Sean
I would like to know how much money people really get in donations from their web sites. I'll bet not very much. That's one of the problems with the web. It's free, and web culture isn't oriented toward paying for what you find when you surf the web.
You would need to have a web site that gets millions of hits a month for a
sponsor to be interested in your site or advertising that generates any significant revenue.
I have six web sites and have spent thousands of hours working on those sites. It's a great hobby, and it's a good way to share with other members of the cruising community, but it's not a way to make money. Maybe I'm doing something wrong, but I don't believe anyone would pay a cent to read anything that I have put on the web. It's nice when people give you compliments.
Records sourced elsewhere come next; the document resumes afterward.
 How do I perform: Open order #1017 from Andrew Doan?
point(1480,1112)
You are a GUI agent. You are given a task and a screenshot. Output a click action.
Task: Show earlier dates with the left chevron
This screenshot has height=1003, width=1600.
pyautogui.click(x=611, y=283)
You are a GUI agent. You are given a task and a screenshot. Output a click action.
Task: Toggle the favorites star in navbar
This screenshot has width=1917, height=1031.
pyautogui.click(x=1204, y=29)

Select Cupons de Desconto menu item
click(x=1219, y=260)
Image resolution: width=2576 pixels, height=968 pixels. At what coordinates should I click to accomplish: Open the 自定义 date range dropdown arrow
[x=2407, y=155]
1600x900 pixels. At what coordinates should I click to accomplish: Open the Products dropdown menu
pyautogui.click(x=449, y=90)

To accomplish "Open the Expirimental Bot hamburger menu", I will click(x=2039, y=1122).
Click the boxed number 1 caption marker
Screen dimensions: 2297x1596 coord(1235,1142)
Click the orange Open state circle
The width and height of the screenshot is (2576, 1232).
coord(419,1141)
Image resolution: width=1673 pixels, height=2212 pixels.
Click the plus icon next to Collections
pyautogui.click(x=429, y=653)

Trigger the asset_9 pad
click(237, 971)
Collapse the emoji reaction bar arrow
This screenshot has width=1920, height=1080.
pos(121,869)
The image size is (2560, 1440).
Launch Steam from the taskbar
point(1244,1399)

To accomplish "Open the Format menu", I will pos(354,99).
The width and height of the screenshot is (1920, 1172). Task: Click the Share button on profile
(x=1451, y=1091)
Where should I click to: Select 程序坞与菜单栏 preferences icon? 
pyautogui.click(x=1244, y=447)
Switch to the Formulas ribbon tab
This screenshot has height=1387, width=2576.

In fact, compliments are the coin of the realm when you have a cruising web site.
I have written five unpublished
books. Printing a 200 page book costs about $7,500 out of your own pocket if you self publish, and printing a book doesn't even get your foot in the front door. You then have to spend money promoting it, or the book goes nowhere. There are over 60,000 new book titles published each year in the
USA, and bookstores carry about 100,000 titles, and your chance of getting a book into a bookstore is close to zero.
I talked to cruising authors at boat shows, and every
single author told me that their
books sales at the boat shows did not even cover their
boat show expenses. Most of them make only a dollar or two if they are lucky when they sell a book.
Web sites, books, and blogs aren't making anyone rich that I know personally. And I can't imagine that anyone could support themselves living off an income stream from books unless they are Lin and Larry
Pardey - and they cruise on a thirty foot boat without a
head.
I believe that everyone should invest in themselves by becoming the best person they can be in their own profession. People of excellence are in demand everywhere around the world. In fact, it's hard to find people who are committed to excellence in the workplace. People committed to excellence standout like the light from a lighthouse in the middle of the night.
When we did our
circumnavigation, we met lots of people sailing around the world, working as they went. Some people cruised six months, and then returned to the states to work for six months during
hurricane season. US citizens freqently made their first work stop in
American Samoa which is a US territory, and they could legally work in
Samoa. Nurses and teachers are in great demand all around the world, and many of our friends worked in education and healtcare in
Australia and
New Zealand. Overall, I would say that most cruisers who sailed on a shoestring ended up periodically flying back to the
USA to top up their cruising kitty.
The USA is the most expensive cruising
destination that I had in my entire
circumnavigation. If I wanted to go cruising and still needed to generate income, I would be down in the
Caribbean working in
Puerto Rico or the US
Virgin Islands on my sailboat. I would be a
charter boat
captain or even
charter my own yacht. There are lots of ways to generate real income while sailing the seven seas.
But making money off websites and donations - that's a passport to poverty in my experience.